Problem requirements: In the entries that follow, find every line containing "screenshot" and copy it.

Material provided:
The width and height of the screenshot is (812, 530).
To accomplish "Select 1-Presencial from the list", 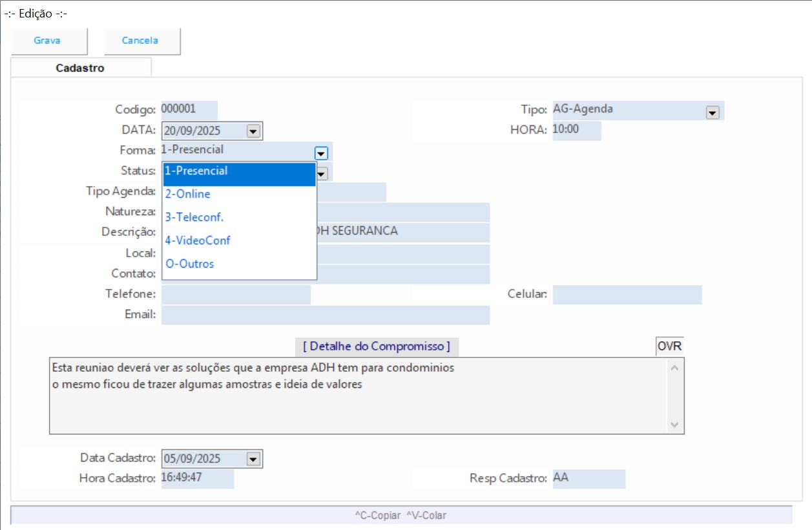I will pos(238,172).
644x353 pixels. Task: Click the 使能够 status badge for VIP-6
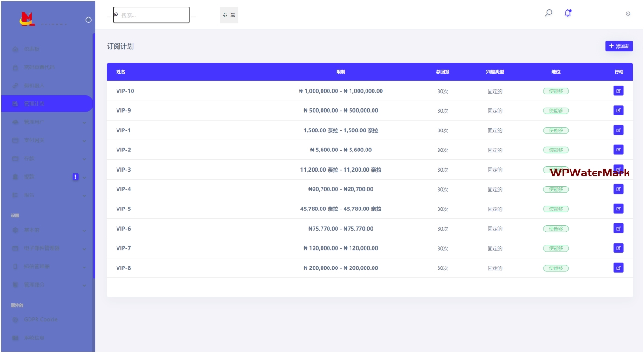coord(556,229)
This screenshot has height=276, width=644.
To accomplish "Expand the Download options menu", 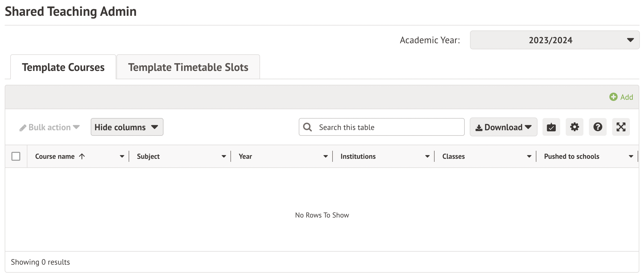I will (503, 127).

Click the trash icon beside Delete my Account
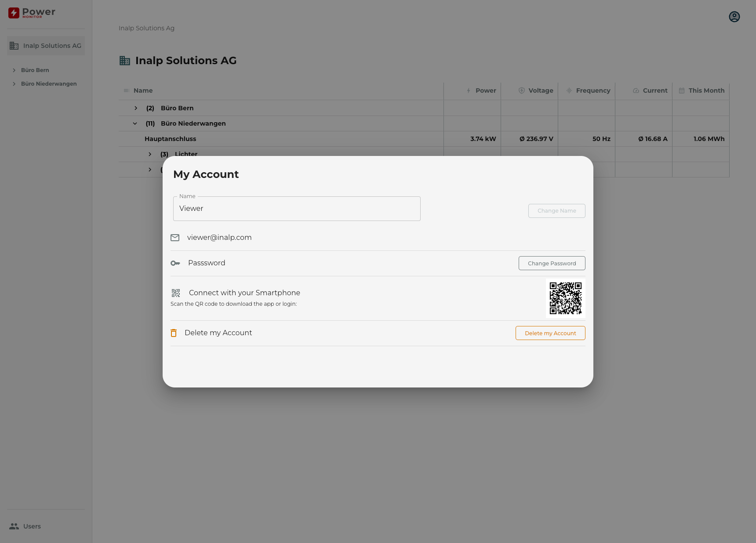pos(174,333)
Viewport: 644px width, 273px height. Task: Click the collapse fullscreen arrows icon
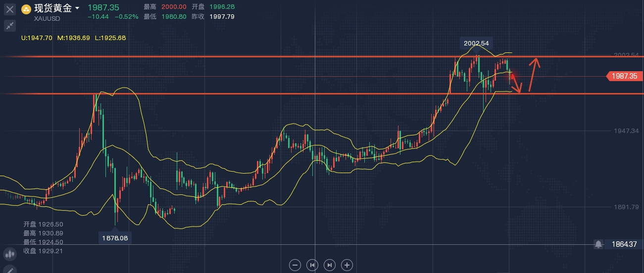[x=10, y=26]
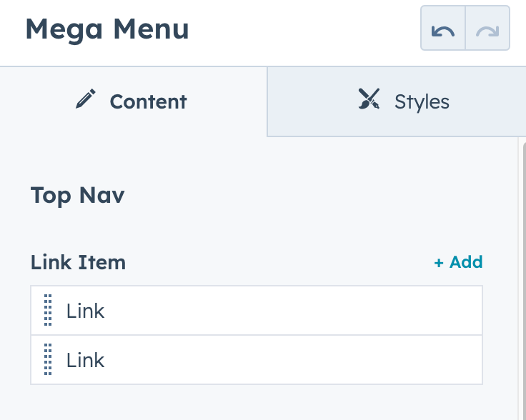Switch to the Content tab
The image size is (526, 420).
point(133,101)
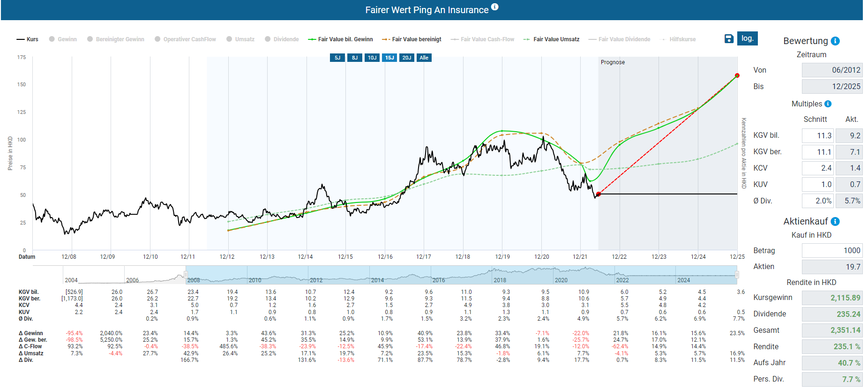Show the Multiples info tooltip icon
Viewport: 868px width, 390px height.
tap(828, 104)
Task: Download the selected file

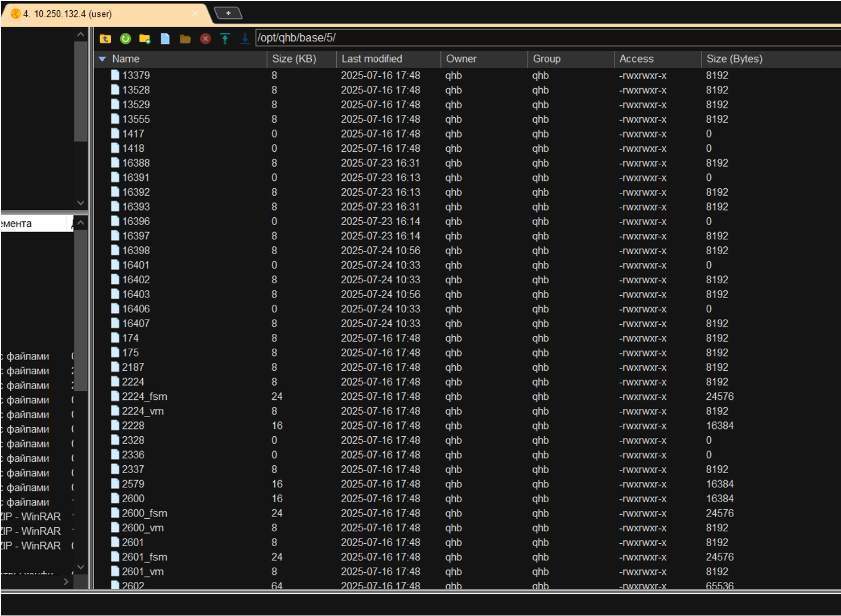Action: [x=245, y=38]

Exercise response:
The width and height of the screenshot is (812, 530).
This screenshot has height=276, width=644.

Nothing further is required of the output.